Setting of The Cottagette and The Yellow Wallpaper

The Cottagette is in a serene environment, high in the mountaintops in a remote beautiful landscape. It is in a resort where all the needs of the visitors are looked after, and where everyone is supposed to be happy and enjoy life.  This is the perfect setting for a story about falling in love. Before Ford “pops the question”, the setting described is a perfectly romantic one, “”stopped by a spring… saw the round sun setting at one end of a world view, and the round moon rising at the other..”. This fits the story’s theme perfectly.

The Yellow Wallpaper is set in an almost haunted house. The house itself is nice enough. It has a nice big garden and plenty of rooms, but after being left uninhabited for so long has a spooky air about it. Then the room is mentioned. First noting the bars on the windows, then the wallpaper,she describes the nursery, specifically the wallpaper, “Stripped off in great patches…commited every artistic sin…color is repellent, almost revolting…no wonder the children hated it..” you can really get a feel of how the narrator feels about it. The narrator is then confined to the room with minimal interaction between her and anyone else. for someone with post-postpartum depression or someone with a predisposition to mental illness, this is the absolute best setting to have someone go crazy.

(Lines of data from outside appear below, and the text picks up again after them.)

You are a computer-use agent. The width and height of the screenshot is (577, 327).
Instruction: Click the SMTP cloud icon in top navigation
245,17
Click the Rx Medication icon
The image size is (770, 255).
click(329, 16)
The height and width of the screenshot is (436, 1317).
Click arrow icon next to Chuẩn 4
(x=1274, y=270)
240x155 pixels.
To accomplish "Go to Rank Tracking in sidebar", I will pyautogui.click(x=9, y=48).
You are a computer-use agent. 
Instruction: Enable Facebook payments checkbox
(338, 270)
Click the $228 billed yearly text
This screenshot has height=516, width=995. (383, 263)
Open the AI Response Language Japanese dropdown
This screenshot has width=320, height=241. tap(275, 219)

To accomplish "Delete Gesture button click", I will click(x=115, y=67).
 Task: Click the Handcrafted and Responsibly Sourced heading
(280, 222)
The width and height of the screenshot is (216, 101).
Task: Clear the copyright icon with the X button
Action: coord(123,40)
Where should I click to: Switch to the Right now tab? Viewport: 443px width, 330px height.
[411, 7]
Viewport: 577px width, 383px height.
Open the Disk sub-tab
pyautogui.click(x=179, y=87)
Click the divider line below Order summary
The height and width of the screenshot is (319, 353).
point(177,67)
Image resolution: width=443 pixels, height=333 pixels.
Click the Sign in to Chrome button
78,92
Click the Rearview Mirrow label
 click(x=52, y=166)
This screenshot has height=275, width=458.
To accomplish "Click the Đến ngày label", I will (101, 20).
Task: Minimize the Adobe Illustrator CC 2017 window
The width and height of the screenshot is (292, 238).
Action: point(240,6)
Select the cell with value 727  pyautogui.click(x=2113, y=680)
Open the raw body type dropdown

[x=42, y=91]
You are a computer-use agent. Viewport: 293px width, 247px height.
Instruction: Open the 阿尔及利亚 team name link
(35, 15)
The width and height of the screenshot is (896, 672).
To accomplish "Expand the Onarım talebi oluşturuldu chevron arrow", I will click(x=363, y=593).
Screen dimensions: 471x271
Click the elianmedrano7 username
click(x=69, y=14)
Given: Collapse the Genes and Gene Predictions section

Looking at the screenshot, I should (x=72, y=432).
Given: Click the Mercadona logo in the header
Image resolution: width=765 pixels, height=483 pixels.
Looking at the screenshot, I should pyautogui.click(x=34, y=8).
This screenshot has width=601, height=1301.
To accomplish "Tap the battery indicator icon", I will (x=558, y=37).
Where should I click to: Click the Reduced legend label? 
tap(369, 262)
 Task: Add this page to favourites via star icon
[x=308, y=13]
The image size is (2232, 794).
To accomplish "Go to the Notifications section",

“The Yellow Wallpaper” and “The Cottagette”

For the two stories by Charlotte Perkins Gilman that we have read, the settings are new houses where the both main characters moved to, but each house gives us quite different mood.

In “The Yellow Wallpaper,” the narrator describes her new house in the second paragraph. “A colonial mansion, a hereditary estate, I would say a haunted house, and reach the height of romantic felicity – but that would be asking too much of fate! 
 Else, why should it be let so cheaply? And why have stood so long untenanted?” Although the narrator’s husband decided to move to this house for his wife’s health and cure of her depression for the summer, she keeps telling the readers about her bad feelings about the house. She says the house looks like a haunted house, and there will be a reason for the cheap price. In page 58, the narrator mentions about the broken greenhouses. And she says “There was some legal trouble, I believe, something about the heirs and coheirs; anyhow, the place has been empty for years. That spoils my ghostliness, I am afraid, but I don’t care – there is something strange about the house – I can feel it.” Since the beginning of the story, the narrator describes her new house negatively including the “repellent, almost revolting; a smouldering unclean yellow, strangely faded by the slow-turning sunlight” wallpaper. All these word choices of the author provide readers information that the narrator doesn’t like the house and negative atmosphere throughout the story as well.

On the other hand, in “The Cottagette,” the narrator, Ms. Malda, provides us the description of setting in the third paragraph. “I was delighted with it. More than delighted. Here this tiny shell of fresh unpainted wood peeped out from under the trees, the only house in sight except the distant white specks on far off farms, and the little wandering village in the river-threaded valley. It sat right on the turf,–no road, no path even, and the dark woods shadowed the back windows.” In paragraph 7, the narrator says “never did I know the real joy and peace of living, before that blessed summer at “High Court.”” When describing the house, the use of all these positive word choices of the narrator in the third paragraph gives the reader the positive impact about the house. Also in the paragraph 7, she feels “the real joy and peace of living” during the summer at the new place.

Even the settings for the two stories are same as a new place where the main character started to live and both are little far from the town, the house in “The Yellow Wallpaper” is depicted as an abandoned haunted house, whereas the “Cottagette” looks more peaceful and bright.